2:15 AM: A semi creeps into the yard. Plates from South Dakota. Driver climbs out. Six foot six. Seventy-three pounds. Jittery. Hits the convenience store and comes to the till with an armful of Mountain Dews and mini donuts and Bayer aspirin. Asks me for three packs of Camel straights. Pays for everything with ones and fives. Mumbles something about making sure I watch out for the government. I nod. Tell him I sure will. He takes his change then gives me a long cold look through wild black eyes. Moments pass. Silent moments. Uncomfortable moments. I clear my throat and ask if there’s anything else I can get him and he cracks a jagged half-smile and laughs a laugh that gives me goosebumps. Tells me in a low and quiet voice to have a good night and wanders out the door. I heave a sigh of relief. Didn’t want to have to deal with a lot of crazy on my last night.

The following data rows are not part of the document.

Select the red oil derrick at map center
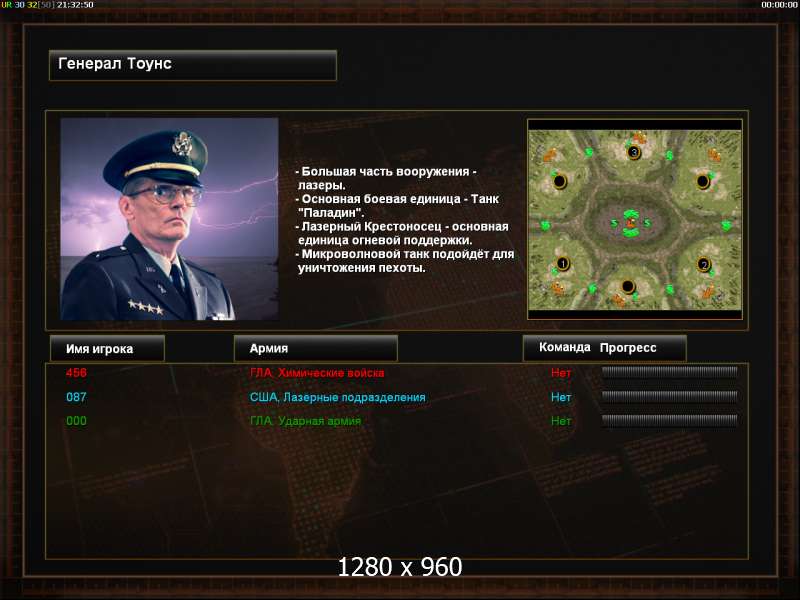The image size is (800, 600). [x=632, y=222]
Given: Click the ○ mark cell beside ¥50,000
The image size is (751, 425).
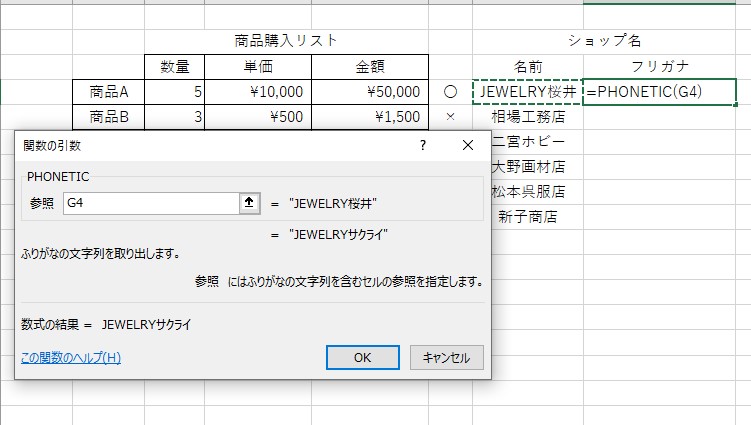Looking at the screenshot, I should pos(449,92).
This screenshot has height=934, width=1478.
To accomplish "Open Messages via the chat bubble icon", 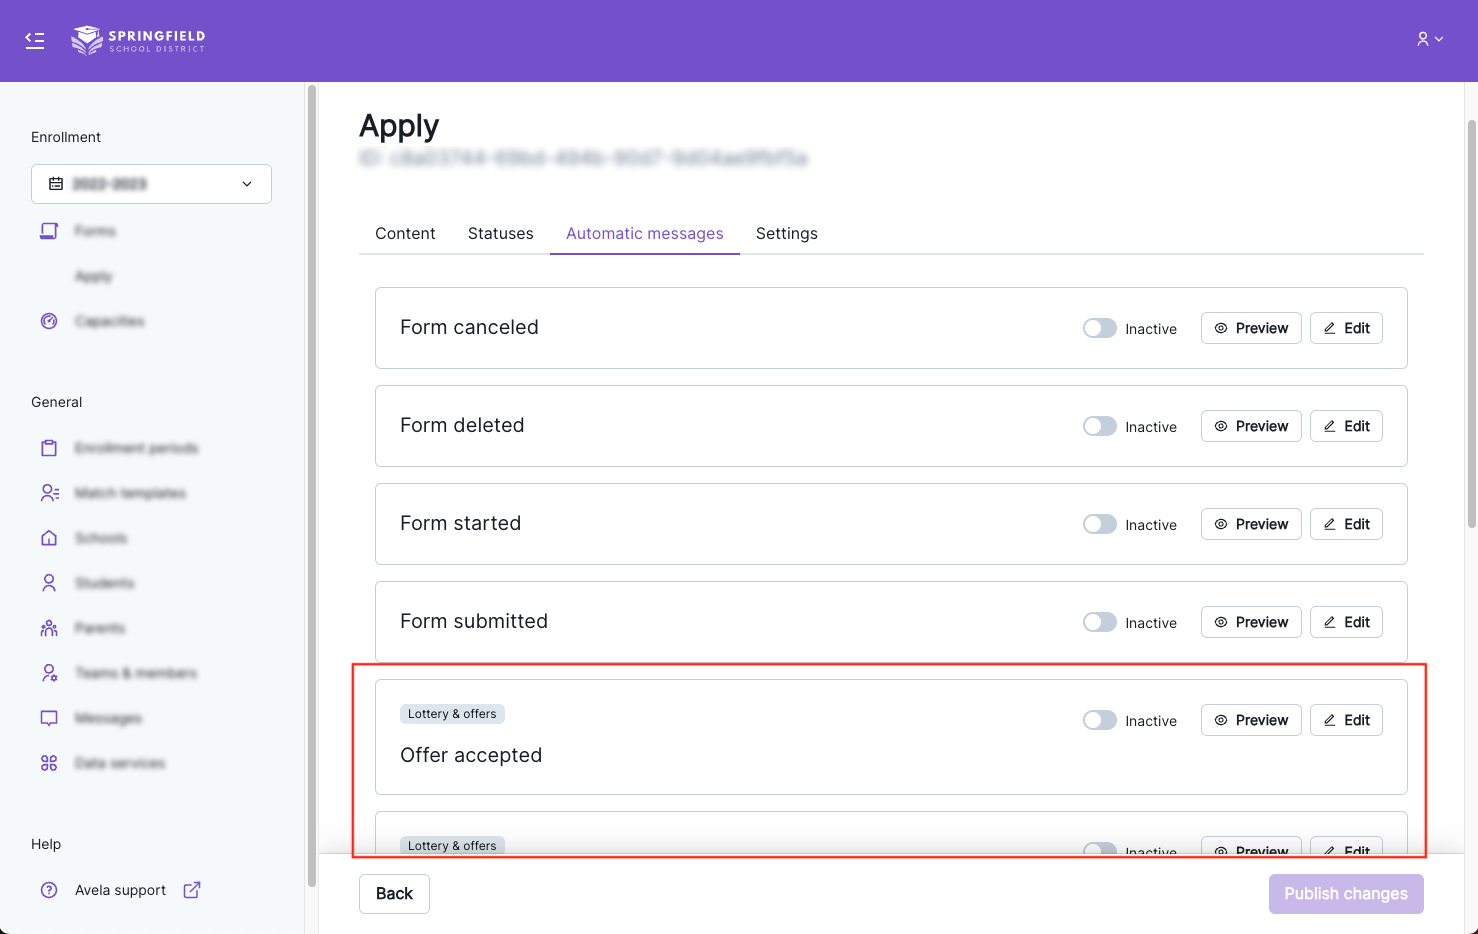I will 49,718.
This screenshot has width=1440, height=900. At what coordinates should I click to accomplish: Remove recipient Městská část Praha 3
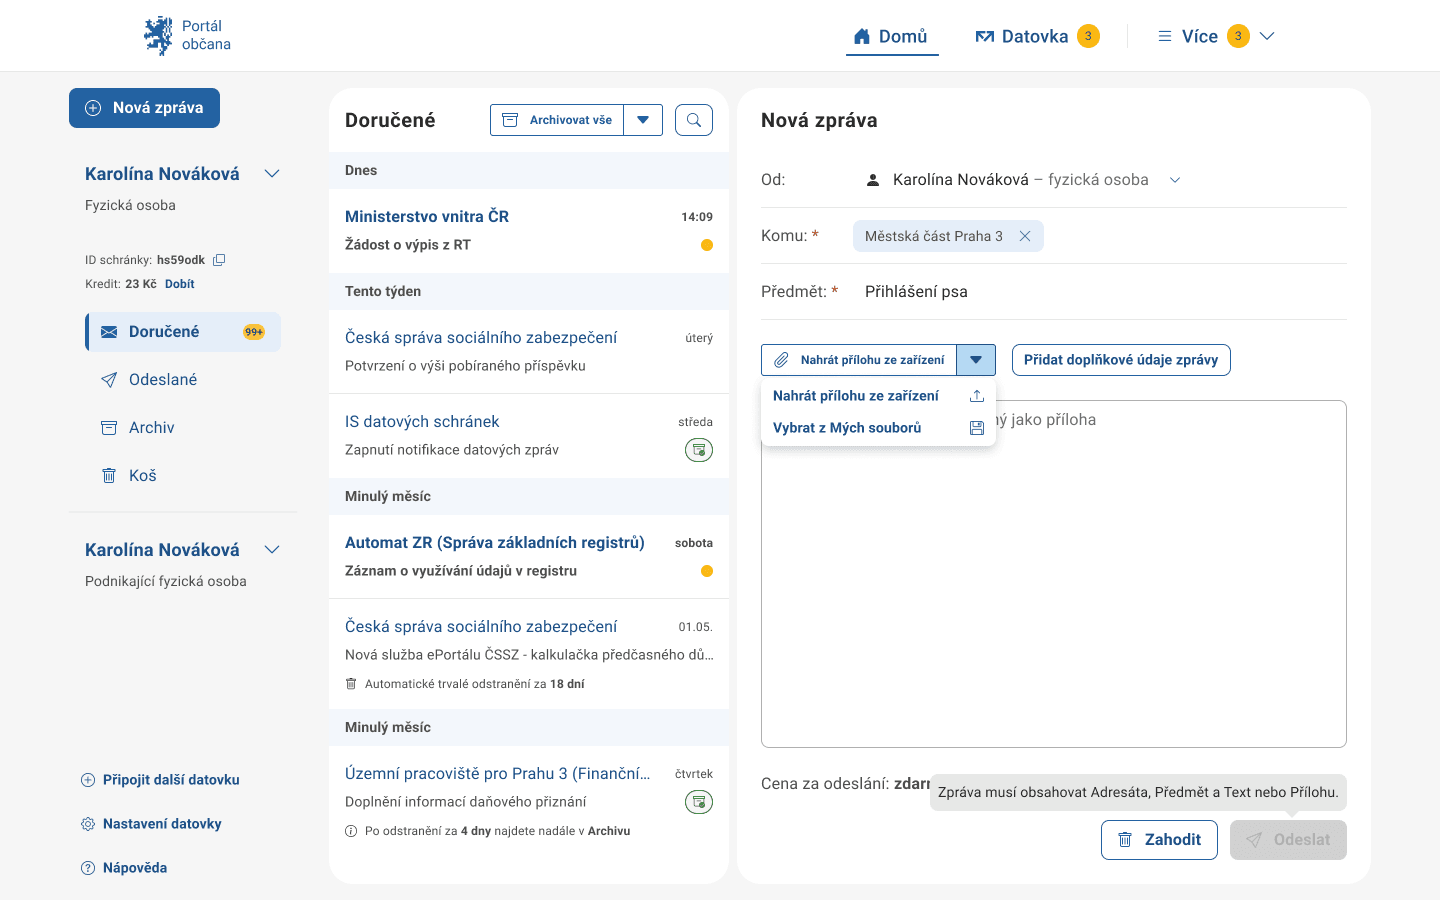click(1025, 236)
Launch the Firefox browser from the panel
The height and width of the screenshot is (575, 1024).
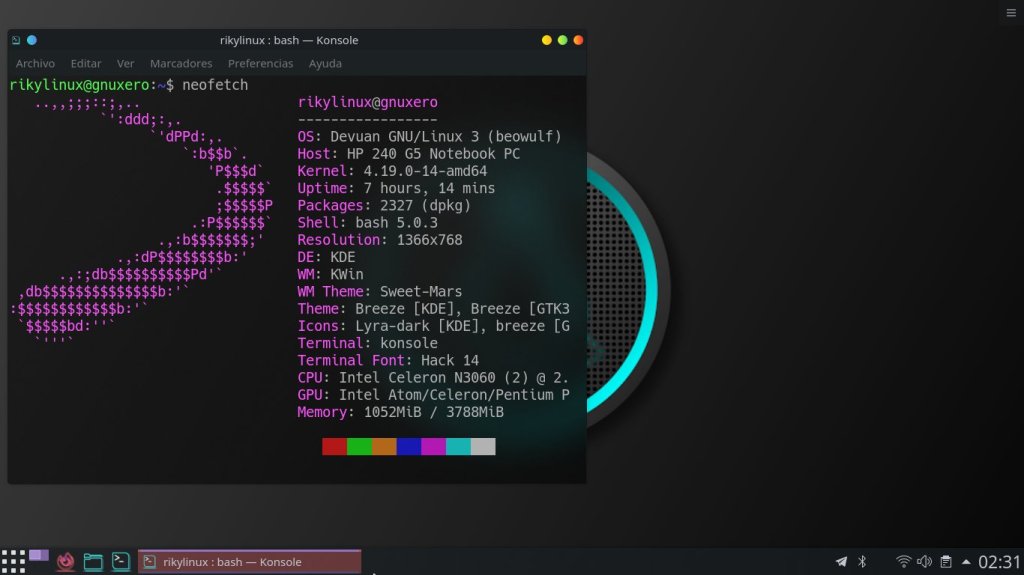click(x=66, y=562)
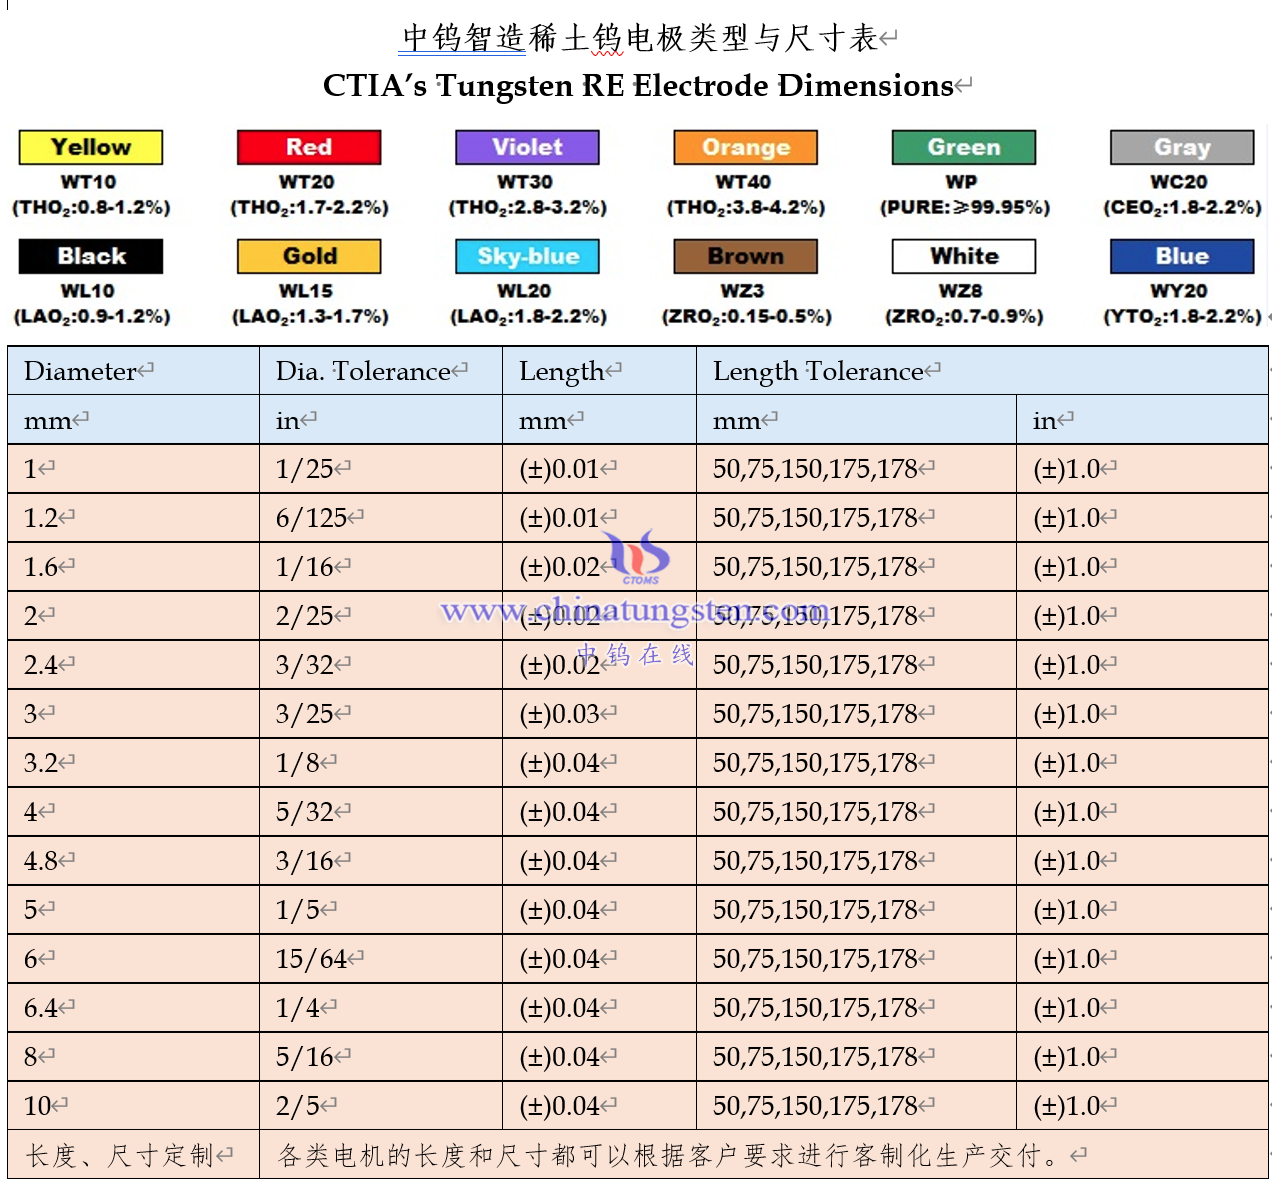Pick the Sky-blue WL20 swatch
Image resolution: width=1272 pixels, height=1181 pixels.
(527, 256)
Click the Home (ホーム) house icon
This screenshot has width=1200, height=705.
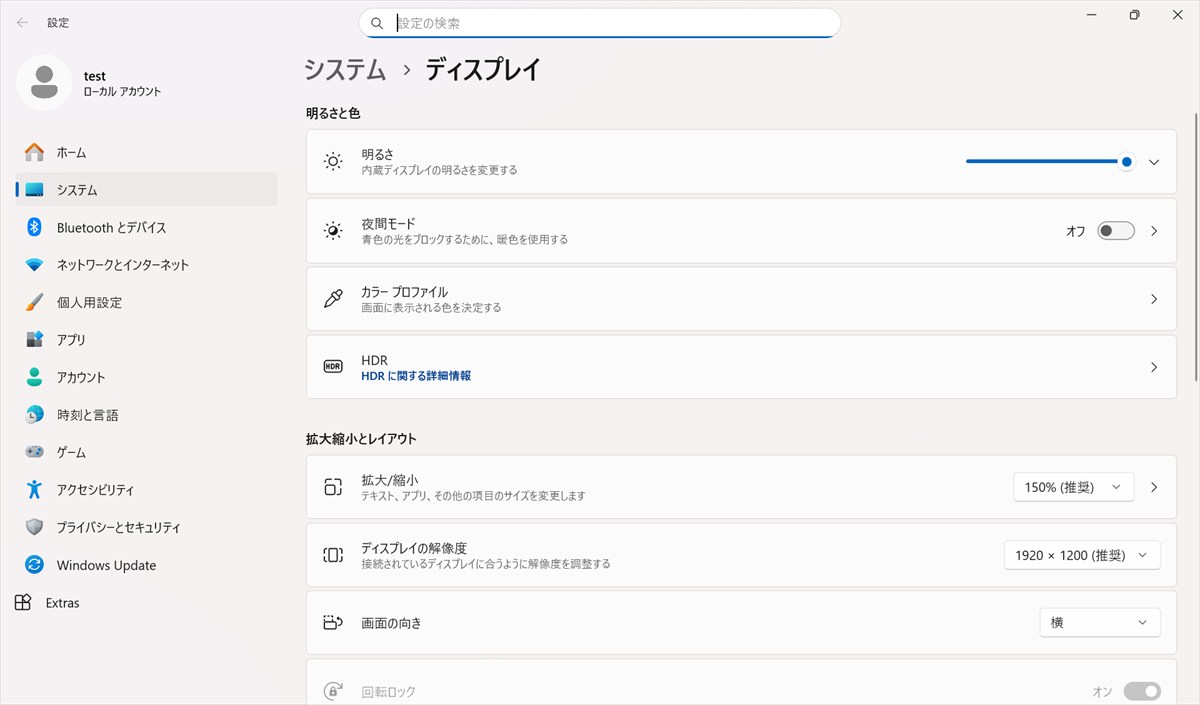pyautogui.click(x=35, y=152)
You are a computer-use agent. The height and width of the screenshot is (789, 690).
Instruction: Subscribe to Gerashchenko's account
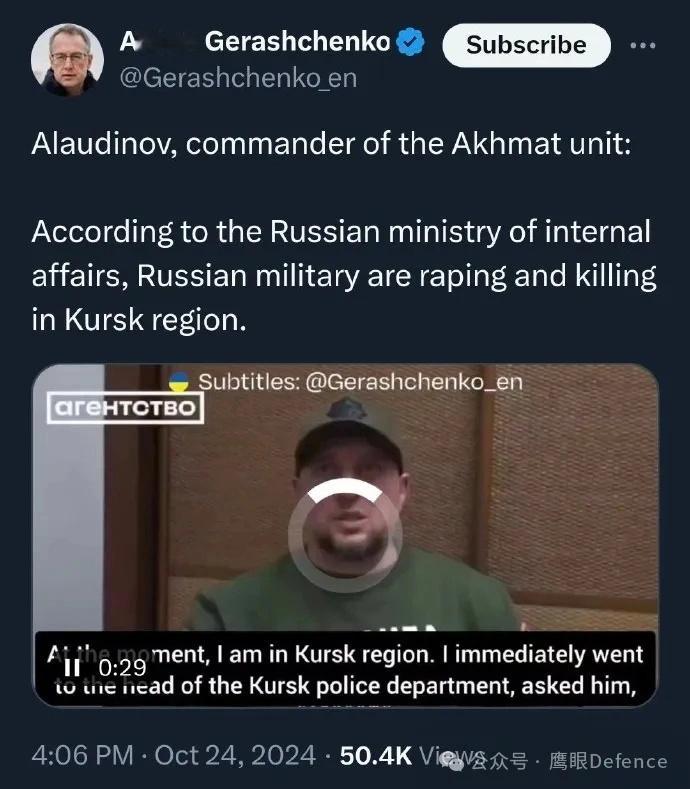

2:30 – 4:00 AM: The Dead Zone. The perfect time to take care of things around the station so I stroll out to the islands and empty and fill the bug juice reservoirs. Restock the paper towels. Wipe down the pump faces. Give the shop a good sweep. Wash the store windows. Clean the toilet. Then I light up a smoke and head out to the far end of the lot to lay back on the flatbed and stargaze for a bit. See a shooting star. Make a wish.
4:30 AM: Edwin shows up for our gin rummy game. My regular opponent since I met him the first week I worked at the station. Drives into town for his janitorial job at the mall every morning and always stops if he spots the ‘B to see if I’m up for a hand or two. I always am.
He drives a Mustang. Boss 302. Older and a little rusted and dinged and dented, but always washed and waxed. Bought it from his neighbor. Saved for it for years. His dream car. Put on a new set of wheels over the summer and I’d never seen a man so happy.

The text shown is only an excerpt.